PROBLEM STATEMENT: Look through the material below and copy every line containing the word "will".

Start of DATA PROVIDED

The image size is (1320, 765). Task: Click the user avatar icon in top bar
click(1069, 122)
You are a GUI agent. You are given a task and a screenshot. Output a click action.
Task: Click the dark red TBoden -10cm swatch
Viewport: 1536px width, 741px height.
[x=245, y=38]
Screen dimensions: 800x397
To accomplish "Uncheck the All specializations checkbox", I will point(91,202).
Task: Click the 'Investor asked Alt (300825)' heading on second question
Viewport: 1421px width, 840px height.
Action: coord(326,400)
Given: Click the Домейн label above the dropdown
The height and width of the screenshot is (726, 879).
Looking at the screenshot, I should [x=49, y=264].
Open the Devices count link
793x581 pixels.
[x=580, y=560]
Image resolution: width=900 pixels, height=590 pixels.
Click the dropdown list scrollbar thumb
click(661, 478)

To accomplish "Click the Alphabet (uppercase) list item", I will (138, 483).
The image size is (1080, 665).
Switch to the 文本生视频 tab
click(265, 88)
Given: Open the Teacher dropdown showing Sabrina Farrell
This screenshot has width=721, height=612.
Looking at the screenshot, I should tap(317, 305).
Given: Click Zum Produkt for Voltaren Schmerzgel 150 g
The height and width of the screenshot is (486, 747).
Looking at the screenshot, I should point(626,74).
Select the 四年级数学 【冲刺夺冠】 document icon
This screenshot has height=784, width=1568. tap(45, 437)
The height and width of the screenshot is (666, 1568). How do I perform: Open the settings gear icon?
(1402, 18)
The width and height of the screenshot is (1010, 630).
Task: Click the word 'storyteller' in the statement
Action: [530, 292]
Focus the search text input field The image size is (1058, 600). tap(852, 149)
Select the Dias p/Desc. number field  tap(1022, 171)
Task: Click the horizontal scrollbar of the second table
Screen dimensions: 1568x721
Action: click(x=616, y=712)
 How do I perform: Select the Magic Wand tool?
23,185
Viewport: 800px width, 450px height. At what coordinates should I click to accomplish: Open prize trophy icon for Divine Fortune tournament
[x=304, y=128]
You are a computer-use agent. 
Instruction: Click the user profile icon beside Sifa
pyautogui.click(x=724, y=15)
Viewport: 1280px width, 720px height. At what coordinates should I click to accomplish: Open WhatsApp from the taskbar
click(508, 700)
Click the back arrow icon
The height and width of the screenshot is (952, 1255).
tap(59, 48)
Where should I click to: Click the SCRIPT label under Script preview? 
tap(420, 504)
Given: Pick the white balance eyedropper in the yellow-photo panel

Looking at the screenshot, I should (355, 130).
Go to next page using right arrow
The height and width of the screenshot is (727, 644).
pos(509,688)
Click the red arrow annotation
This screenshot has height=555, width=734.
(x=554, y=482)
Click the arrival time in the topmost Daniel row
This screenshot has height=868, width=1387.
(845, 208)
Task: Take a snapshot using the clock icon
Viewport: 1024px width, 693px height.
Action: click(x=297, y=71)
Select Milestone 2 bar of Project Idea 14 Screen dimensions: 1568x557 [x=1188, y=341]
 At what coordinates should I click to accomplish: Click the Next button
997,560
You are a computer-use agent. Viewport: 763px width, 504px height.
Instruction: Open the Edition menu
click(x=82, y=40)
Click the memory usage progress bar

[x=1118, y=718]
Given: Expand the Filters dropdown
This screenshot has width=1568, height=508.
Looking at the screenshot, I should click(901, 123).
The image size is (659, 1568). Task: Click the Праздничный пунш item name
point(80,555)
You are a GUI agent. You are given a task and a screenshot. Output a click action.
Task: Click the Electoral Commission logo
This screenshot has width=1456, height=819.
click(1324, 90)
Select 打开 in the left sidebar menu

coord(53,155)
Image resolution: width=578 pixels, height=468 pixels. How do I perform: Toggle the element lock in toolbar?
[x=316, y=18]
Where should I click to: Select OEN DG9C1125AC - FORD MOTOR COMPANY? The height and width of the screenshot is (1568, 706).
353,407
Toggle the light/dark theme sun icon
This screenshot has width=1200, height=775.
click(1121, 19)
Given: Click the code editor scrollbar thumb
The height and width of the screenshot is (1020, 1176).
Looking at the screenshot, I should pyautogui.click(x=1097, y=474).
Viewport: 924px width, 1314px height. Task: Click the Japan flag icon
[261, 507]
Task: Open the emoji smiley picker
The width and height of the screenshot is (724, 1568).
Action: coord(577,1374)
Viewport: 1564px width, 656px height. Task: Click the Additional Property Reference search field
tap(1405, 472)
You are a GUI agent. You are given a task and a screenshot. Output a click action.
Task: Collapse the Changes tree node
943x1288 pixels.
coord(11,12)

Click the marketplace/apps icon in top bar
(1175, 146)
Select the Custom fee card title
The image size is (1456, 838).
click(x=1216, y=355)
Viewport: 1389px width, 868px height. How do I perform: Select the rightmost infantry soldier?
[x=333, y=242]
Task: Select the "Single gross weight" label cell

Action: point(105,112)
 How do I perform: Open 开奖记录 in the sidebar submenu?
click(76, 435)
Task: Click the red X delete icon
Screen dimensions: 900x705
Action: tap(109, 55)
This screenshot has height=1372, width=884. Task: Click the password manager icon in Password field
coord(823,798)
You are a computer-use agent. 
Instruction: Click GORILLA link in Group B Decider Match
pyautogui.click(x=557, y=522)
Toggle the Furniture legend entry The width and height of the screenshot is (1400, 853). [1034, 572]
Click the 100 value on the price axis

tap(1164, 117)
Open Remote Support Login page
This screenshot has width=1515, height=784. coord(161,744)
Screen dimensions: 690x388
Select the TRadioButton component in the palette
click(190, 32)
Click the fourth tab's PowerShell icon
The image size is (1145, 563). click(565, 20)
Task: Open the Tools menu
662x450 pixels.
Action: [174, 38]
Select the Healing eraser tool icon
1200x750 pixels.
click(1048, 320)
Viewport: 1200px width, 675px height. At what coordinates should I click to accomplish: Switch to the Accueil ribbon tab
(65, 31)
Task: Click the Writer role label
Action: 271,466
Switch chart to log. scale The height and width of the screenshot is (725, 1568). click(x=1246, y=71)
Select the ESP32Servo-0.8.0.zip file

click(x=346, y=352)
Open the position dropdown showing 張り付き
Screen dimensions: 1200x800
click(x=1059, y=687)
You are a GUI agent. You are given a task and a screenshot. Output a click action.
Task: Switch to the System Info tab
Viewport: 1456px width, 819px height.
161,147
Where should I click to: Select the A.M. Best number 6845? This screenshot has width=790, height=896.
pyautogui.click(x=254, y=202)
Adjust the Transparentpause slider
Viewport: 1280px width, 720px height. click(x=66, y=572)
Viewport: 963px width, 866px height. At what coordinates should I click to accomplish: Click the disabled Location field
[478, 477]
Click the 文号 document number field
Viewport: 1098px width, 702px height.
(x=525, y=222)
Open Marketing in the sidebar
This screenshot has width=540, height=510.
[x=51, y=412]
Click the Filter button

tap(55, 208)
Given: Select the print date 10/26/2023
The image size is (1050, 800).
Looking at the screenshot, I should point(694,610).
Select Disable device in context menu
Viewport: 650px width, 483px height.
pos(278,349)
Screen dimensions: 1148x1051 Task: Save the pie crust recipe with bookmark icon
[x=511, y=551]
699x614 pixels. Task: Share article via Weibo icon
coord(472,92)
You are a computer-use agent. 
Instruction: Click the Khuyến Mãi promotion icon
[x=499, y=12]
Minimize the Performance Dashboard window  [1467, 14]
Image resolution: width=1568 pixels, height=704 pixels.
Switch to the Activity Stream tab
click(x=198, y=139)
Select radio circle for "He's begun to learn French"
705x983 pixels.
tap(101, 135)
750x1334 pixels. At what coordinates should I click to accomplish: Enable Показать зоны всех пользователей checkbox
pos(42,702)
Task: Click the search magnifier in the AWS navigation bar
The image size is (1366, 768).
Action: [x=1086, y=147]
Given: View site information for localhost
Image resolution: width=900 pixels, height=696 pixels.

End of DATA PROVIDED

SOLUTION BELOW:
To accomplish "Uncheck the All specializations checkbox", I will point(91,202).
To accomplish "Click the Alphabet (uppercase) list item", I will (138, 483).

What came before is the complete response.